The Canadian dollar rose slightly against the US dollar after the Canadian foreign minister arrived in Washington for trade talks. This came after the Trump administration announced a preliminary trade deal with Mexico on Monday. During the announcement, President Trump gave Canada a chance to re-enter the deal. Chrystia Freeland cancelled her trip to Europe to attend the urgent trade talks. If successful, the three countries will then move on with the initial bid to modernize the North American Free Trade Agreement (NAFTA). If it fails, it will be a big blow for the United States and Canada. 75% of Canadian goods are exported to the United States while Canada is the second biggest trading partner after China.
World stocks were mixed today with Chinese and some European stocks falling. The Shanghai Composite Index fell by 30 basis points while the Nikkei and Hang Seng rose by 20 basis points each. In Europe, Germany’s DAX and France’s CAC rose by 10 and 20 basis points respectively. The positive movements by European stocks were mostly about trade and the extended deadline for Brexit negotiations. US stocks futures point to a positive trend, which will extend the records the Nasdaq and S&P reached yesterday.
The XAU/USD pair ended the steep decline mid this month when it reached a low of 1160. Since then, it has continued to move up and yesterday, it reached a high of 1205. Today, the pair had a sharp decline mostly because of the stronger dollar. It is now trading at the important 1200 level, which is an important support in line with the 100-day Exponential Moving Average (EMA). As shown below, it is finding some resistance moving lower than this level. As the shorter-term MA tries to cross the shorter term EMA, the pair is likely to move lower, potentially to the 1180 support.

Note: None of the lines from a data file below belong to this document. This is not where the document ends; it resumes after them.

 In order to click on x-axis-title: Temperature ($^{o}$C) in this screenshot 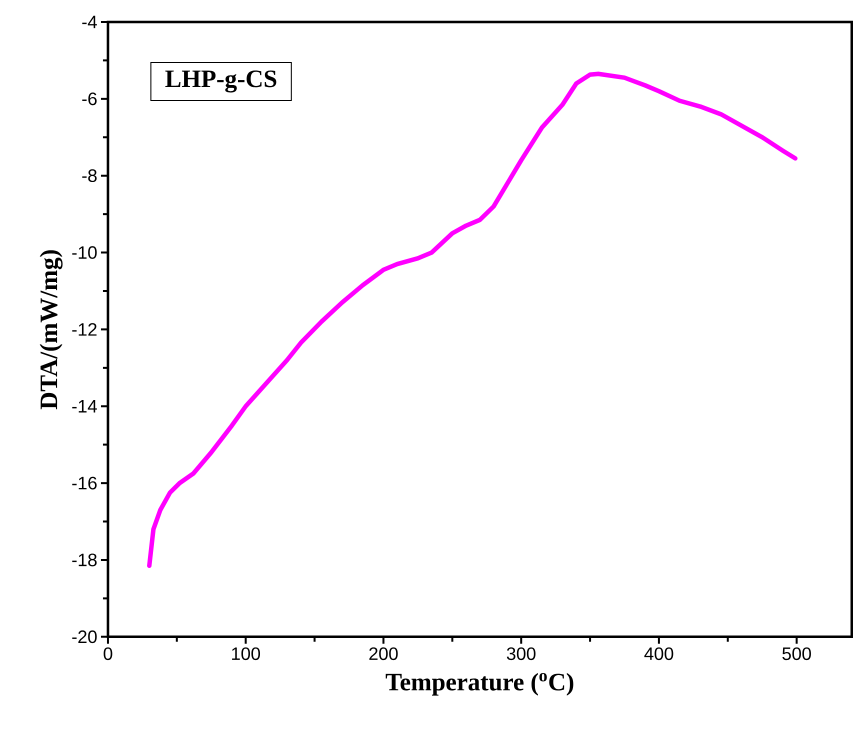, I will do `click(480, 684)`.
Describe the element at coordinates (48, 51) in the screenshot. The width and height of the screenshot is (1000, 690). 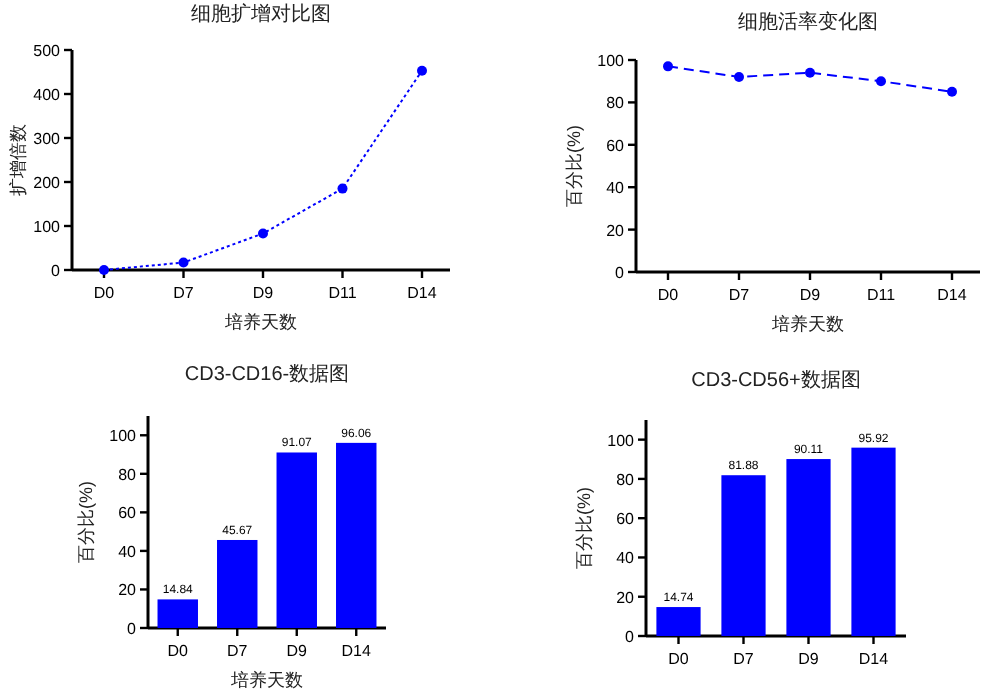
I see `y-tick-label: 500` at that location.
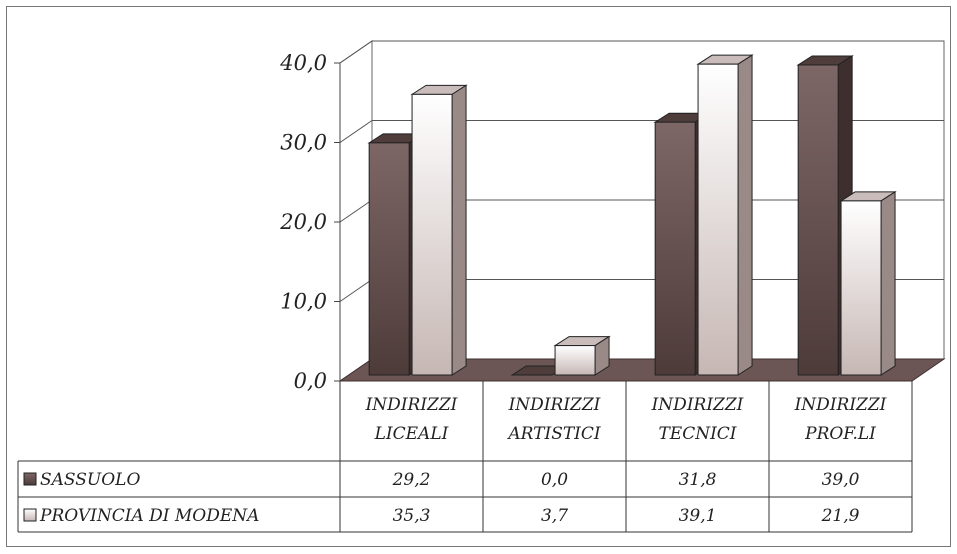 Image resolution: width=957 pixels, height=554 pixels. I want to click on y-tick-label: 20,0, so click(303, 222).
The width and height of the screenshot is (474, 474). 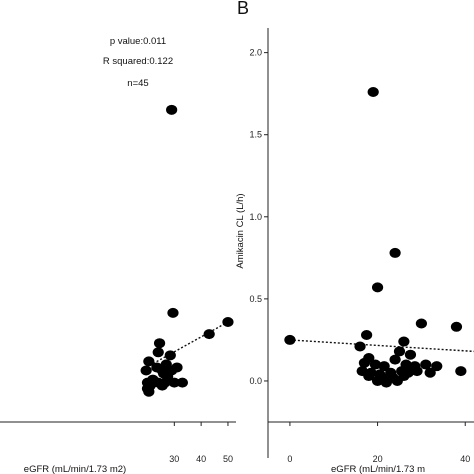 I want to click on panel-b-y-tick-label-3: 1.5, so click(x=256, y=135).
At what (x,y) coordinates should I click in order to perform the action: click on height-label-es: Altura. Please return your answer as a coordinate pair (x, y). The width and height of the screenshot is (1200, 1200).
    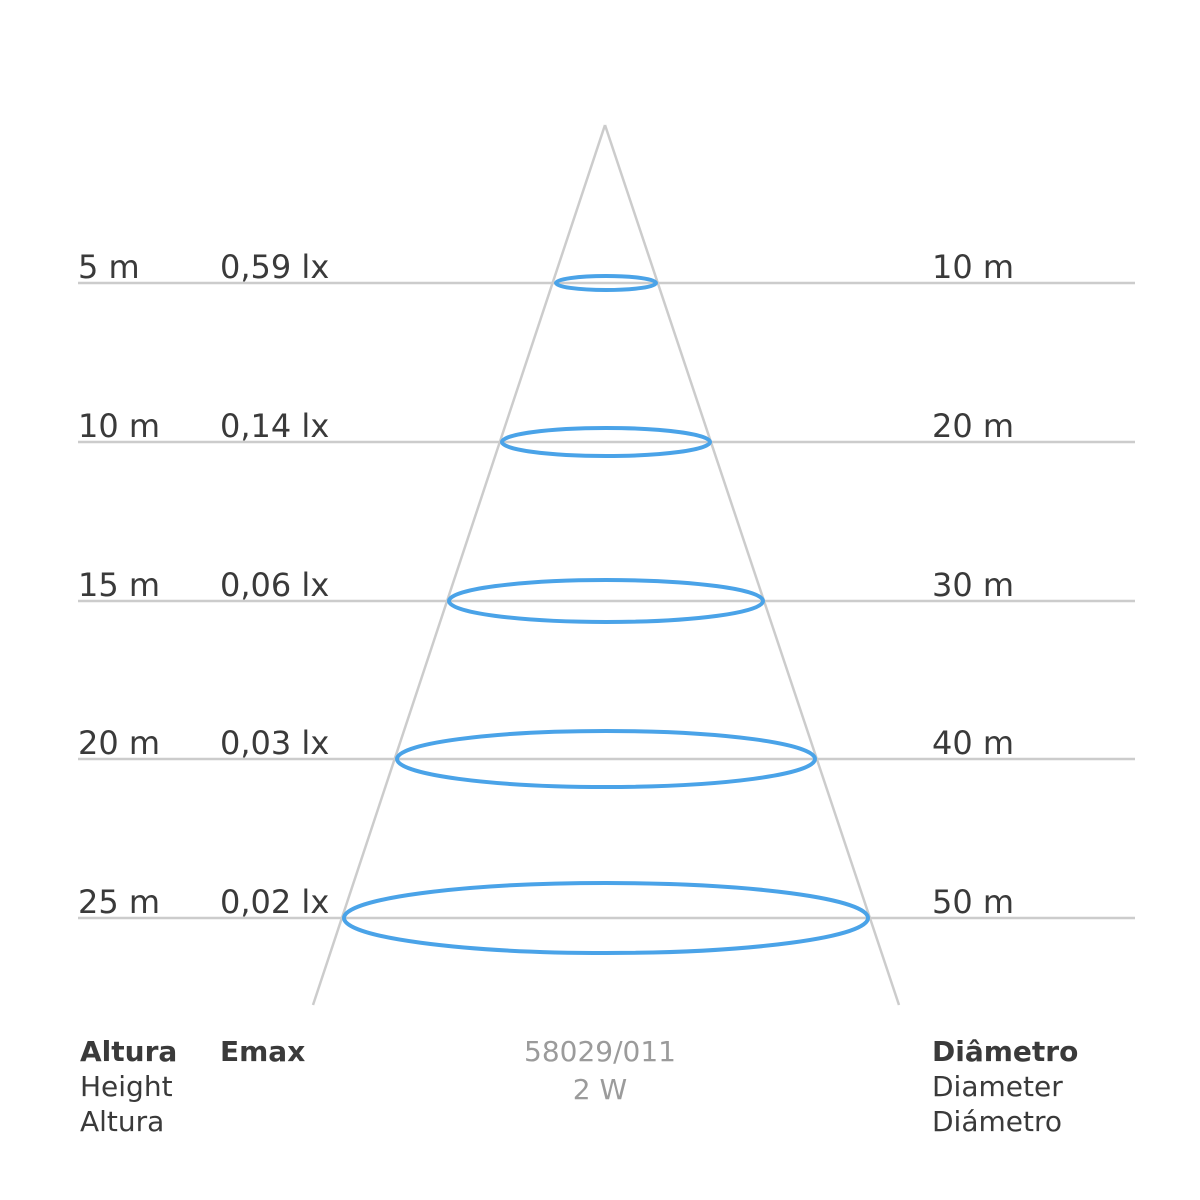
    Looking at the image, I should click on (122, 1122).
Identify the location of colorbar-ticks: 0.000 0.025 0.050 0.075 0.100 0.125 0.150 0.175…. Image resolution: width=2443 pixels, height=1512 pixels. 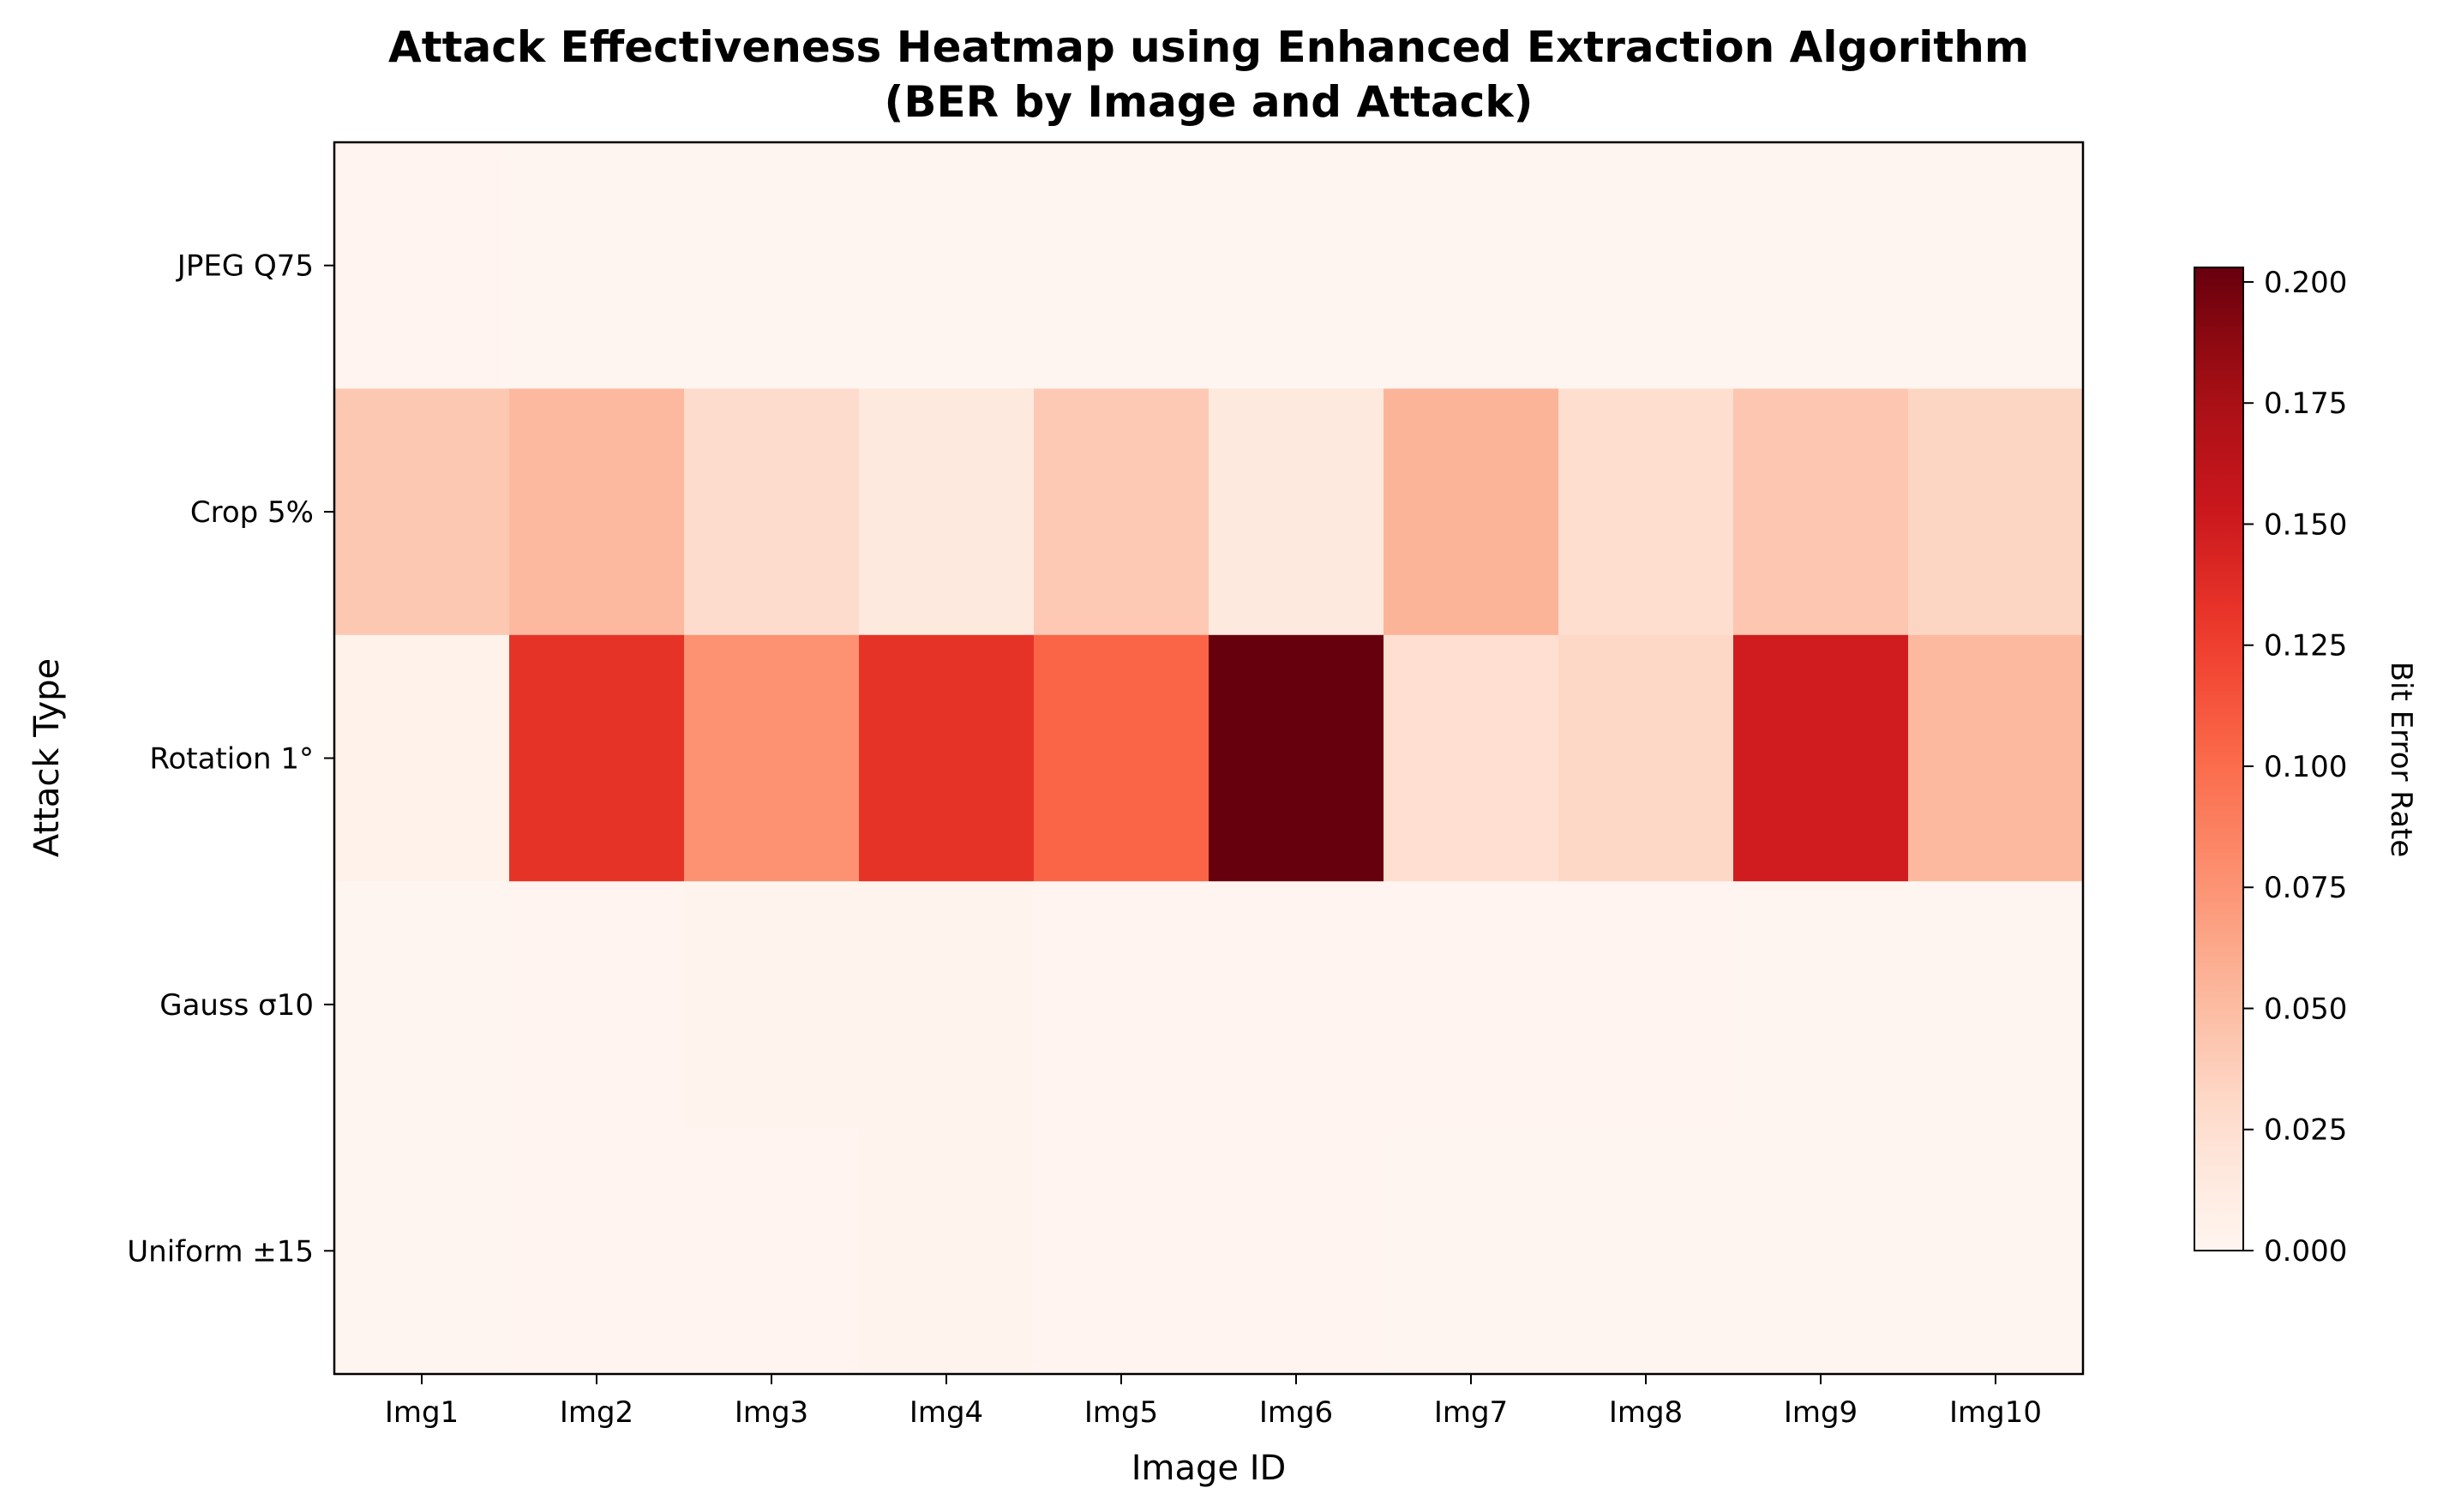
(2295, 768).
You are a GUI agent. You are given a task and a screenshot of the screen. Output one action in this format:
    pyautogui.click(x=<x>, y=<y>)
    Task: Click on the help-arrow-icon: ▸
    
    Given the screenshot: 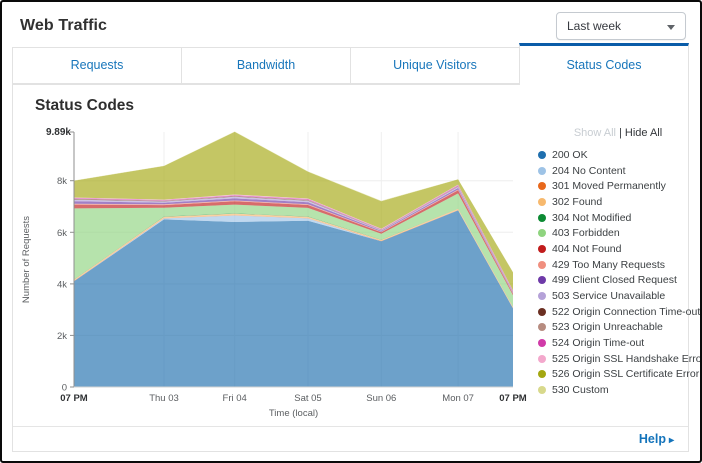 What is the action you would take?
    pyautogui.click(x=671, y=440)
    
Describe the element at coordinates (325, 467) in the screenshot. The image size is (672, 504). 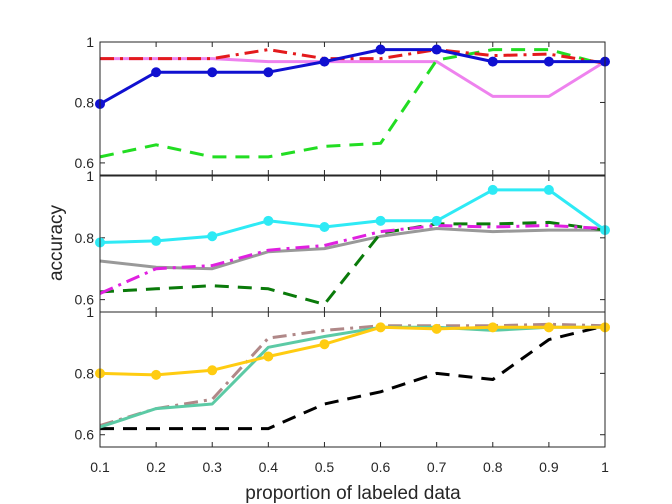
I see `x-tick-label: 0.5` at that location.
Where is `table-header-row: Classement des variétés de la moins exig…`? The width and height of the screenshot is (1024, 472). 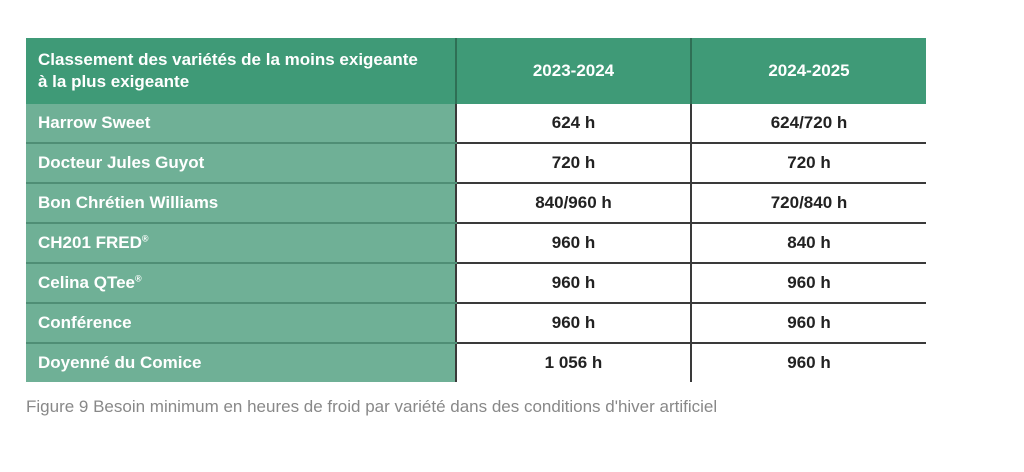 table-header-row: Classement des variétés de la moins exig… is located at coordinates (476, 71).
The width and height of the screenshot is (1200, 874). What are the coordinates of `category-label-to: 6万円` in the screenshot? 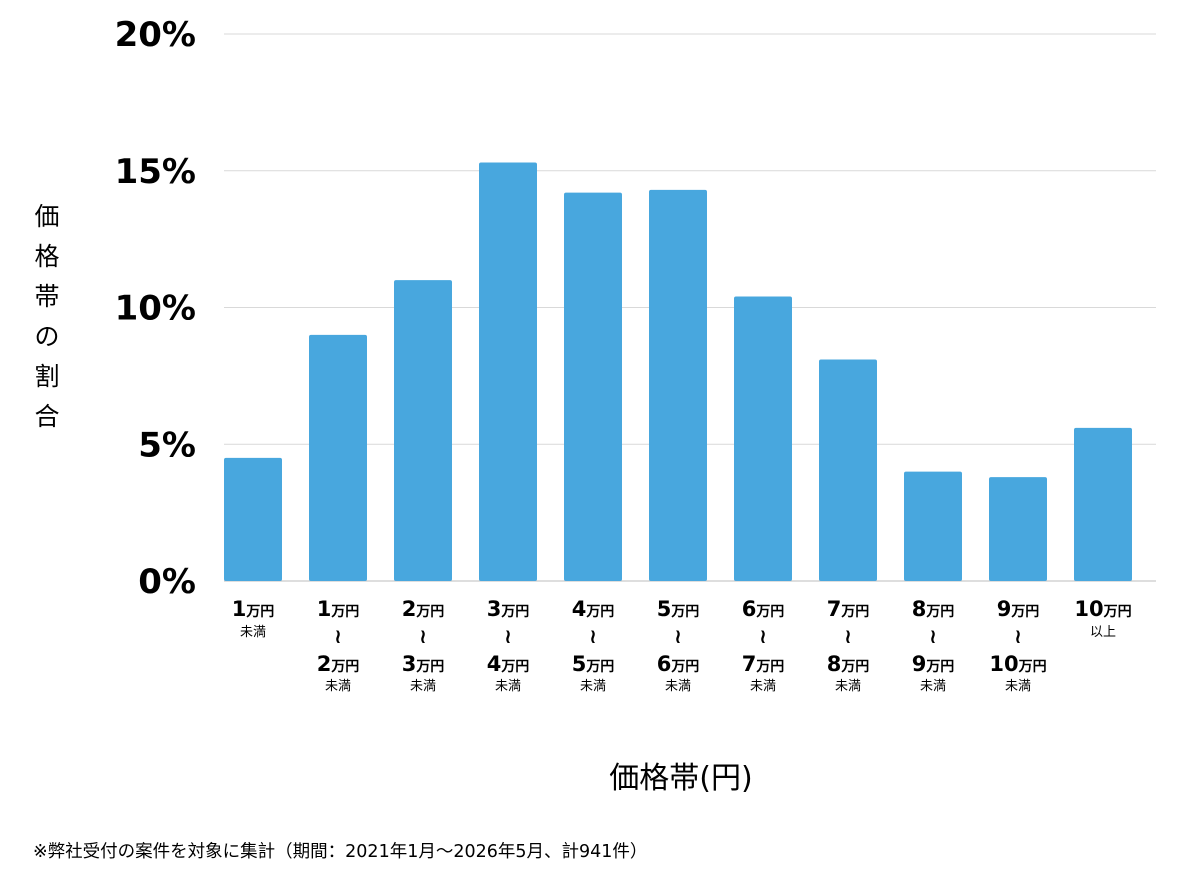 It's located at (678, 664).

The USD/CAD pair rose slightly as discussions on trade continued in Washington. The pair rose from yesterday’s low of 1.2887 and today reached an intraday high of 1.2950. Yesterday’s low was the lowest the pair had reached since August 11. The current price is between the lower band of the Bollinger Bands. It is also below the 100-period EMA. The RSI has moved from a low of 28 and is currently at 40. The pair might resume the downward trend as the discussions in Washington continue. If it does, it will test the important support of 1.2800.
The EUR/USD pair declined from the yesterday’s high of 1.1732 as the dollar strengthened. The decline accelerated after impressive GDP numbers were released earlier today. It is now trading at 1.1660, which is the lowest level since Monday. As the pair dropped, the shorter-term EMA crossed the longer term EMA as shown below. This is a sign that the pair could continue moving lower. If it does, it will likely fall to the support level of 1.1600.